Your assignment ->
Only one number is wanted: the count of lines in the records below that hold the word "computer".

= = =

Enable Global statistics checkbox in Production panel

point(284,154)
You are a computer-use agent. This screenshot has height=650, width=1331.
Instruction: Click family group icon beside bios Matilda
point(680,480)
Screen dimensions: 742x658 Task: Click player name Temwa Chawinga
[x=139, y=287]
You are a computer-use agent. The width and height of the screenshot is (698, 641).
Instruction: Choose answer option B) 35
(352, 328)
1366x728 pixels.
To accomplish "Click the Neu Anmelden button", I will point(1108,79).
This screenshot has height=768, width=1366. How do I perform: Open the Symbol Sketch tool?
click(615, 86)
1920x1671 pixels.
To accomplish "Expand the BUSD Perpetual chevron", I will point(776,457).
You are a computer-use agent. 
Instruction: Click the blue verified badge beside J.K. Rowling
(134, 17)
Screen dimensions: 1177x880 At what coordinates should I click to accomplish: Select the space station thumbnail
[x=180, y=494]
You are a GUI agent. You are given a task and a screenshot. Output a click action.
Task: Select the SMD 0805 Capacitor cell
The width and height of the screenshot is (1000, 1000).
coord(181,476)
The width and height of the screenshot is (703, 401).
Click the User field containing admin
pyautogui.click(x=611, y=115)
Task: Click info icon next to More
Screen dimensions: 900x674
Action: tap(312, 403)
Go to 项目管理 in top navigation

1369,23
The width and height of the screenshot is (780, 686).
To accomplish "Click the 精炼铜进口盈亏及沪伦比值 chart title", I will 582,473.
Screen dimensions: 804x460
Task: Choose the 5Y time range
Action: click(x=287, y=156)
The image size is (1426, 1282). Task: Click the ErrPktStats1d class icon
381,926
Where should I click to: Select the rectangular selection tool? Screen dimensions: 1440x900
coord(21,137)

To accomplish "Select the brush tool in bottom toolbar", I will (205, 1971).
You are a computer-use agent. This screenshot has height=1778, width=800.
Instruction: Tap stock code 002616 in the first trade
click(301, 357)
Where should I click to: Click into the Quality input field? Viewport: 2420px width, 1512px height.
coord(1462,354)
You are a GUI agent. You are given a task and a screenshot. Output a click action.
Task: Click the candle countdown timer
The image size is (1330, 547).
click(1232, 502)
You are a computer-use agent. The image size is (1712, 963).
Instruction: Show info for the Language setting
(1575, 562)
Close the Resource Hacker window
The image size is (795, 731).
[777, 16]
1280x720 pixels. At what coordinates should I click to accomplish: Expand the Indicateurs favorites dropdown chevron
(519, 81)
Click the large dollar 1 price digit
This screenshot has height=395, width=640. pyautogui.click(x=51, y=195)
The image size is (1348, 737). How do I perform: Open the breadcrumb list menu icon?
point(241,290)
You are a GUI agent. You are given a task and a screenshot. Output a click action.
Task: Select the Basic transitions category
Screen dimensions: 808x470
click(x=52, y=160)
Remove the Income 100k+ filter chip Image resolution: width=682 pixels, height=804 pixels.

= = =

Written response ->
5